Really? Just listen to the call. It’s obvious this rep has received quite a bit of training. He’s knows the services Comcast has to offer and how to position these services against the competition. He’s also quite careful with his language. At one point the rep starts to say “My job is to have a conversation with you about dis… I mean, about keeping your service.” He’s been coached to turn the phrase “discontinuing your service” into “keeping your service.”
So what went wrong? Training can only do so much. If your organizational culture and the reward systems you have in place to incent employees do not support the same behaviors you’re trying to teach, you may as well save your money and cancel all the classes. Quality customer service happens when your corporate culture, management support and incentive programs align with your training. Here are some questions you can ask to see if this is true in your company:
Is training aligned with the corporate culture? Do you treat both customers and employees with respect? Do the company standards, values and behaviors translate across all levels and apply both internally (employees) and externally (customers)? Comcast’s Karinshak has stated the company will be “using this very unfortunate experience to reinforce how important it is to always treat our customers with the utmost respect.” If they’re not treating employees with the same level of respect, this attempt won’t go far.

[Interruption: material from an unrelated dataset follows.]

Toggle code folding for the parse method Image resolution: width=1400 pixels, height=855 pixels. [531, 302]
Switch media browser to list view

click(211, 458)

In addition to respect, another overlooked value is critical thinking. Are you providing scripts to your representatives? Throw them out! If you listen to the call carefully, you’ll pick up on the fact that the rep is trying to get through a series of questions as he fills out a form. The prepared script prevents reps from really listening to what the customer is saying and using their emotional intelligence and critical thinking skills to solve customer issues.
Ask, Don’t Tell
Are you asking about what matters? At several points during the call the rep “tells” the customer what he needs (“My job is to have a conversation with you about keeping your service.” and “I’m trying to help our company be better.”) At one point he even insists “I’m trying to help you.” But at no point does he simply ask the customer how he can help. Several times he talks right over the customer with even more selling points the customer doesn’t want to hear. This leads me to wonder how well Comcast is listening to its customer service reps and asking them what they need in order to do their jobs better. We lead by example.
Is training aligned with the reward system? In response to the uproar over the recording, a former Comcast employee has spoken up to say: “These [Comcast reps] fight tooth and nail to keep every customer because if they don’t meet their numbers they don’t get paid.” If the rep is only being incented to keep as many customers as possible and not for how he well he responds to customers’ needs, then customer service be damned. As the saying goes, “What gets measured, gets done.”
In its response to this “embarrassing” situation, Comcast has followed up to say the employee was fired. A more powerful response would have been to say the company is reviewing its corporate culture, reward systems and its training to make sure they are aligned to deliver the best customer service possible. Also, that they respect and value their employees and will work with this representative to understand how his behavior impacted the customer and what he can do to improve his performance. By putting the onus on the employee, Comcast shows it has a lot more to learn about quality customer service.